**Your assignment**
Whenever a line in the listing contains "computer", copy that line.

**Records for this task**
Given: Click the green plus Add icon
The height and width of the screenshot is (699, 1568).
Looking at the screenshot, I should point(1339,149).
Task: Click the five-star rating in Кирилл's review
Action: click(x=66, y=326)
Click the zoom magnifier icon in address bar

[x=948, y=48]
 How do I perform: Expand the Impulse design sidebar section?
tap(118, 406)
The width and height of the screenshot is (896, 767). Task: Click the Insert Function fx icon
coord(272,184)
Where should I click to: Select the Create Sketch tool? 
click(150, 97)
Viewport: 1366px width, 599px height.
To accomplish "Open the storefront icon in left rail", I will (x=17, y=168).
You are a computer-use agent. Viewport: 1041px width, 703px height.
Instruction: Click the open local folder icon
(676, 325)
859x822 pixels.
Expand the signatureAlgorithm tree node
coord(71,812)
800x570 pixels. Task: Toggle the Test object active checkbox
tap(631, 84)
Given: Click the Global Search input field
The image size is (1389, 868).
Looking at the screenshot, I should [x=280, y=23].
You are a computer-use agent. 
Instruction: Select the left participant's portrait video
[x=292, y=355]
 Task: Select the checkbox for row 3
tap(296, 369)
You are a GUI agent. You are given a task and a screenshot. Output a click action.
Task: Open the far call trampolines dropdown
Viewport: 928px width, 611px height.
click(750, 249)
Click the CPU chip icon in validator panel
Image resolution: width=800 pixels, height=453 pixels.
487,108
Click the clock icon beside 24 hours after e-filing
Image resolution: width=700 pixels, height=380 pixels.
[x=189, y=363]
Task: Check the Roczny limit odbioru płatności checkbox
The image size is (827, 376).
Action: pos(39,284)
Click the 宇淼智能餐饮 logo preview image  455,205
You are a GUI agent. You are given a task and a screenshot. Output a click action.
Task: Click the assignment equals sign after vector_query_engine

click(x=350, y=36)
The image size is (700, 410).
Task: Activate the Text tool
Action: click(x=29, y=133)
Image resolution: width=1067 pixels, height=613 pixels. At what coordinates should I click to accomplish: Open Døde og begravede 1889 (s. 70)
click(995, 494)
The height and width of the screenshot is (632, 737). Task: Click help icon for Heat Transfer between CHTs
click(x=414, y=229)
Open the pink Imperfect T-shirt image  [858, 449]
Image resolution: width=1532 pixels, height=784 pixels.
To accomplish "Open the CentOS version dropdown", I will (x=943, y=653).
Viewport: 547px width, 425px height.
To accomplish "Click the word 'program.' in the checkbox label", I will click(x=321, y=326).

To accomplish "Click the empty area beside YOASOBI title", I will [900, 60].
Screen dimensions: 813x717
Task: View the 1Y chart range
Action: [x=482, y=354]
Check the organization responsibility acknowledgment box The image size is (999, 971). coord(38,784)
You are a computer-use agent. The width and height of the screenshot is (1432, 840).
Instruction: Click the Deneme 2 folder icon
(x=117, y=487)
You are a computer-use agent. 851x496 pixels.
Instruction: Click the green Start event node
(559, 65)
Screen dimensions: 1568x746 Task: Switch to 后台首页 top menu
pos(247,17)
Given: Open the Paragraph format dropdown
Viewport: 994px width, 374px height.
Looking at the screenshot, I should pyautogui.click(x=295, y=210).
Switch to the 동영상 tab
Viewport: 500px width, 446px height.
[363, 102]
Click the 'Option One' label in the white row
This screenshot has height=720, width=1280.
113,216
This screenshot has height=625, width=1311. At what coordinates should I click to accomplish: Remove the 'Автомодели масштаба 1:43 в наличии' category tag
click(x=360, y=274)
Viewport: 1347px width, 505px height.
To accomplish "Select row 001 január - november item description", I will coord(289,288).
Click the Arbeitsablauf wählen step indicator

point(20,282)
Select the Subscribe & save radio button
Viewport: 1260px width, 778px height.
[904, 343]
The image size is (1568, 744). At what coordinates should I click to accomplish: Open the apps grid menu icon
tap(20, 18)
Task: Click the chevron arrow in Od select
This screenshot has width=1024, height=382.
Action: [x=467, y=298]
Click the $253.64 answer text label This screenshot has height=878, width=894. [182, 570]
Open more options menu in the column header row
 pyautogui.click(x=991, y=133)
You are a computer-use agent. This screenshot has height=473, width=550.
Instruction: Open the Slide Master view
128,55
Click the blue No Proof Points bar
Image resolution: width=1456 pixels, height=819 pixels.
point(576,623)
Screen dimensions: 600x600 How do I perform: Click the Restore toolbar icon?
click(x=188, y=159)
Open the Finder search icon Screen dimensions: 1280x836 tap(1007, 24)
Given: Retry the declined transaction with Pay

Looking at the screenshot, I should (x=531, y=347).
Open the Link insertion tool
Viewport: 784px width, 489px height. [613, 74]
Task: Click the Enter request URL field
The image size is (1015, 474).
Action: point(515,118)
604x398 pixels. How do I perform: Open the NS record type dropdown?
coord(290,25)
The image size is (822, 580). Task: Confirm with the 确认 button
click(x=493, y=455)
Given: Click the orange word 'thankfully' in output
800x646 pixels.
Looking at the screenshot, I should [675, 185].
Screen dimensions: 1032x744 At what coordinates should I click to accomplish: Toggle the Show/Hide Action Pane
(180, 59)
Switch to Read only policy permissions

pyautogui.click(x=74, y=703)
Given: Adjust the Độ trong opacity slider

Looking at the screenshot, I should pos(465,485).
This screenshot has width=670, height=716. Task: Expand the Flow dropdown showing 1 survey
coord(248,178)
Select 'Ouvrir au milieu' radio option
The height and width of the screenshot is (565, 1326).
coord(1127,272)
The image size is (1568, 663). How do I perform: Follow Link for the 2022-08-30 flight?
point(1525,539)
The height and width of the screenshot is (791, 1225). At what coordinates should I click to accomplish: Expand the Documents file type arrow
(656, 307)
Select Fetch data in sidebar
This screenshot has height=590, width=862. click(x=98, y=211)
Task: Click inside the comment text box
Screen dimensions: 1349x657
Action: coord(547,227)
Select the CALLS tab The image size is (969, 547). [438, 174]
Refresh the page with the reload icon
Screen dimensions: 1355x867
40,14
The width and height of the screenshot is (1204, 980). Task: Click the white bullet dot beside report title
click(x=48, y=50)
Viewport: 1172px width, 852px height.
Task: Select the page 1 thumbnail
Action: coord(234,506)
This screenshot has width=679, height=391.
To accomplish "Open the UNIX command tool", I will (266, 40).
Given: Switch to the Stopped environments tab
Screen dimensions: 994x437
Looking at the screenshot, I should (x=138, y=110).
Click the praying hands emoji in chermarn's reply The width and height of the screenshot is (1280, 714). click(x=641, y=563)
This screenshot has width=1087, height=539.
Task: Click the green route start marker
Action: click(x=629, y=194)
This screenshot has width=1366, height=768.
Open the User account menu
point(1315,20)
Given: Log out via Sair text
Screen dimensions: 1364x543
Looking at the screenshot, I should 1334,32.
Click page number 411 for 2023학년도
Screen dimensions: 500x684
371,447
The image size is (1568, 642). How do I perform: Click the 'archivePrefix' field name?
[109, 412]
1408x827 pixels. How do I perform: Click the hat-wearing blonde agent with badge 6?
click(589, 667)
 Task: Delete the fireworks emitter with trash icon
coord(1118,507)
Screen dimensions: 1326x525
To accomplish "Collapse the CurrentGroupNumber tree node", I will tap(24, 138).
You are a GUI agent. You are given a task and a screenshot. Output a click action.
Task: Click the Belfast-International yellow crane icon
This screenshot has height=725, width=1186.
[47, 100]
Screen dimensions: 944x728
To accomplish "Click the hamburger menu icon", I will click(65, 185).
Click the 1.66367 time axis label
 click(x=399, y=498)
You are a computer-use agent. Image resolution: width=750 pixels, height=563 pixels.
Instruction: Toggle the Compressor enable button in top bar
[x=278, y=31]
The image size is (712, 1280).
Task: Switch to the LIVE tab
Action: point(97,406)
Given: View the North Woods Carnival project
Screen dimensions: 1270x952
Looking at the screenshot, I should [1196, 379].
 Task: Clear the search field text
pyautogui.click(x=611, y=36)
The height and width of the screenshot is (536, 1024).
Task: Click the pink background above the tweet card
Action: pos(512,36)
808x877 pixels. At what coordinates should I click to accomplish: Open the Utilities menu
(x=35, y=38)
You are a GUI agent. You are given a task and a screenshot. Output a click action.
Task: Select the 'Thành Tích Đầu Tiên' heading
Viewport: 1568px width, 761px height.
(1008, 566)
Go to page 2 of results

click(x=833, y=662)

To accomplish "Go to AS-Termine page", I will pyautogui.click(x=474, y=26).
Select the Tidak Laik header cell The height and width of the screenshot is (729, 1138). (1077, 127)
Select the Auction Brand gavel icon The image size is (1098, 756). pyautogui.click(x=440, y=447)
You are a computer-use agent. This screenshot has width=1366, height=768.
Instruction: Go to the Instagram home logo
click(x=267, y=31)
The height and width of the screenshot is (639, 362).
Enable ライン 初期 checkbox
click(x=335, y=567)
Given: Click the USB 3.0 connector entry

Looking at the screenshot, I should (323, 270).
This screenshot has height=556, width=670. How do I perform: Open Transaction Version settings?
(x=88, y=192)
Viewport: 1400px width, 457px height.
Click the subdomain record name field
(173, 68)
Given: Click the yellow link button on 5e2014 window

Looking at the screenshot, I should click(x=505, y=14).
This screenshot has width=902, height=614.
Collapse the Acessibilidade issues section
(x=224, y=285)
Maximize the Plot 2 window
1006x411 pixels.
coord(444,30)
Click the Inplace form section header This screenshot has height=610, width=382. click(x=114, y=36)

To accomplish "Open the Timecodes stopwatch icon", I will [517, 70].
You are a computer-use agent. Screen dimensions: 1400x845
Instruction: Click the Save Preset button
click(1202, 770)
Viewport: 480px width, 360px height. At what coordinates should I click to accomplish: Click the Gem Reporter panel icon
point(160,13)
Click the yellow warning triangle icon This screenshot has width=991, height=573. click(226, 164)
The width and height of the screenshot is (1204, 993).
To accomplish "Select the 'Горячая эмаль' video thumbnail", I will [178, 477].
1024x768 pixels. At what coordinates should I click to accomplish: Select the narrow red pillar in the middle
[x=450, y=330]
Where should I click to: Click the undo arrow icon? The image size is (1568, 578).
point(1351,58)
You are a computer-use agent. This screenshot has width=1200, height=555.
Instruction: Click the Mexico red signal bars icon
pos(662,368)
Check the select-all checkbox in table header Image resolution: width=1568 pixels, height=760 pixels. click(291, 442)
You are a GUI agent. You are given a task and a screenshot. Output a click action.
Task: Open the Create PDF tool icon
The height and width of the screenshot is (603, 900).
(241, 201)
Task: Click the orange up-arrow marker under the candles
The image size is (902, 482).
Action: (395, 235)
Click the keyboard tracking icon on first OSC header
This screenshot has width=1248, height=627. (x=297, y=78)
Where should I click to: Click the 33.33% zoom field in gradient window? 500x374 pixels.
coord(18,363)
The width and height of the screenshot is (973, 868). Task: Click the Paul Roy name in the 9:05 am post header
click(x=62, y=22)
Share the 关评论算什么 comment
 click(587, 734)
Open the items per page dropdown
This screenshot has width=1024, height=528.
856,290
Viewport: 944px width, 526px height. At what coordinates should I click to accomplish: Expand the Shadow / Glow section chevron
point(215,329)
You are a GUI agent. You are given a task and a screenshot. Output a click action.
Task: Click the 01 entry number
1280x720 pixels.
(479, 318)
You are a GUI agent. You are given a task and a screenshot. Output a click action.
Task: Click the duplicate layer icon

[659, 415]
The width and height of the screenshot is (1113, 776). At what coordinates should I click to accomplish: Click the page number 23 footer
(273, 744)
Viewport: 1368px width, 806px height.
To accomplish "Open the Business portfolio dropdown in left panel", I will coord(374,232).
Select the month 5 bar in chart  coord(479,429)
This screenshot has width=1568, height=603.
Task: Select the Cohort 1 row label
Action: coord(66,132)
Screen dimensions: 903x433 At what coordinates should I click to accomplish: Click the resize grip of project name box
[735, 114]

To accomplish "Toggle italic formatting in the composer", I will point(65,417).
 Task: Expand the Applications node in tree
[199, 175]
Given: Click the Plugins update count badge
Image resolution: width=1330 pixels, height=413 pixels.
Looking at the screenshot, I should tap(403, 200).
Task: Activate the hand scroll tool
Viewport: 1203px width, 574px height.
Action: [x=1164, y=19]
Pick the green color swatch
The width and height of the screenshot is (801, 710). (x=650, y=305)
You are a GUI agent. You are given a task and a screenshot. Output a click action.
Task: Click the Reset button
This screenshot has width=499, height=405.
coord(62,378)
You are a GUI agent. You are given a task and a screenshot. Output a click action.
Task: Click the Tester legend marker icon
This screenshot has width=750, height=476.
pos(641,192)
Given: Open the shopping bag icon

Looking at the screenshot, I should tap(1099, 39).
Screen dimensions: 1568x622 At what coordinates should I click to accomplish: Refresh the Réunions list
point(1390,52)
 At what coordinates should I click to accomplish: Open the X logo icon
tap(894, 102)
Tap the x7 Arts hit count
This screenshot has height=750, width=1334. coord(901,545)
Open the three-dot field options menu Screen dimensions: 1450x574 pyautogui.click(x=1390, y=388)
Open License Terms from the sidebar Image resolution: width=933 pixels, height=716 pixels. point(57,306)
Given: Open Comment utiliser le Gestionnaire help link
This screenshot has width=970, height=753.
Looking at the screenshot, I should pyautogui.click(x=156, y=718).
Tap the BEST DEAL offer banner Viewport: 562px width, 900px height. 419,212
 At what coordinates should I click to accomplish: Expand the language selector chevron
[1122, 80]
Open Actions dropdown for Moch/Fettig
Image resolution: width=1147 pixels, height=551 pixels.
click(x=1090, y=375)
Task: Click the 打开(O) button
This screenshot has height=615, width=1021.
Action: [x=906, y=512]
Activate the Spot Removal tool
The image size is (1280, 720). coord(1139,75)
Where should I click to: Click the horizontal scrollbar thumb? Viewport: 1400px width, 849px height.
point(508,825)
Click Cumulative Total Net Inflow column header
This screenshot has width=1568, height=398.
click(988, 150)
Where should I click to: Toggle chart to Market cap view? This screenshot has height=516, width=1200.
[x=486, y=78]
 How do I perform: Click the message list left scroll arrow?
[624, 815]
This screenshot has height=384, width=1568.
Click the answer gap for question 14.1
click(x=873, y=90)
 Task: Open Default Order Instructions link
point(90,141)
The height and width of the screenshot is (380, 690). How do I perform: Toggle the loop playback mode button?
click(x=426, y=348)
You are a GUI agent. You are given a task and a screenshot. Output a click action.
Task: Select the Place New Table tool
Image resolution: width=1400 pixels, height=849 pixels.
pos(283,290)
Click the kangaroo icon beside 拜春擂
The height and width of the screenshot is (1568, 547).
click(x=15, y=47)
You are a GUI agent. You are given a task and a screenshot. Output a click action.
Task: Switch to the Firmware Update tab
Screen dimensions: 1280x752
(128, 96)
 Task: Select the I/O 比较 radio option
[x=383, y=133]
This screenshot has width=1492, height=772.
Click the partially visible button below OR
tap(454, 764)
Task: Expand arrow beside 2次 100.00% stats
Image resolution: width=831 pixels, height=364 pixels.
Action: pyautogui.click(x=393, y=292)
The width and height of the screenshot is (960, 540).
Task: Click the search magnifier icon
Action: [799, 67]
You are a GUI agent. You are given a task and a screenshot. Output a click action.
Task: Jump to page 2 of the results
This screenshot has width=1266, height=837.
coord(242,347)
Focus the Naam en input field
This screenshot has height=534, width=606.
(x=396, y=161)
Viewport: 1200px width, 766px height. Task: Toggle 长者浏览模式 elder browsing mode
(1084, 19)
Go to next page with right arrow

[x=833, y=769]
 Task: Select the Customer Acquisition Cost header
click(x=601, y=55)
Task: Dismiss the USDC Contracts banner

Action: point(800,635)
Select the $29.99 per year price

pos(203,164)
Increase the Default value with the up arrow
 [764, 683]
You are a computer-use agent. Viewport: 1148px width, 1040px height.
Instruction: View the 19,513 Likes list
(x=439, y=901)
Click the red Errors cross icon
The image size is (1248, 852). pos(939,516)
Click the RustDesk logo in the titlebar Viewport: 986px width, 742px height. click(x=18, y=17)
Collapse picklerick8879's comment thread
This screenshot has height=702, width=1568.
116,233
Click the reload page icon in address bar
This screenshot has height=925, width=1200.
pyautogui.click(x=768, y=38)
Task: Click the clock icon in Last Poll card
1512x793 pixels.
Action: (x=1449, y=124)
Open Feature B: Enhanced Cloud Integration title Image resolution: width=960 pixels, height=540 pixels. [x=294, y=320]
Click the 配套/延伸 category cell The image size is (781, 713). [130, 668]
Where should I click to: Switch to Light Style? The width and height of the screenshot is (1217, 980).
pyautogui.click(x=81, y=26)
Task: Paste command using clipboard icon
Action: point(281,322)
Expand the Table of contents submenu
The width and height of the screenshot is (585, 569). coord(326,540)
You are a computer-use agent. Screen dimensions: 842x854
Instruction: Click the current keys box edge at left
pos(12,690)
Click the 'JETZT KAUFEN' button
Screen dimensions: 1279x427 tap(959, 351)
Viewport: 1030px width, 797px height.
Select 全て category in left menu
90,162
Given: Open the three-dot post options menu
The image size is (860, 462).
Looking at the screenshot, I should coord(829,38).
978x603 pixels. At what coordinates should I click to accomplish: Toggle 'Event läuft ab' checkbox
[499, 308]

**Solved problem**
You are a computer-use agent. Viewport: 1041px width, 703px height.
You are a computer-use agent. 
You are a computer-use agent. The width and height of the screenshot is (1432, 840).
You are a computer-use agent. 851x496 pixels.
You are a computer-use agent. This screenshot has height=473, width=550.
You are a computer-use agent. Image resolution: width=750 pixels, height=563 pixels.
You are a computer-use agent. This screenshot has width=1366, height=768.
You are a computer-use agent. Screen dimensions: 1400x845
You are a computer-use agent. This screenshot has width=1200, height=555.
You are a computer-use agent. Viewport: 1148px width, 1040px height.
You are a computer-use agent. Screen dimensions: 842x854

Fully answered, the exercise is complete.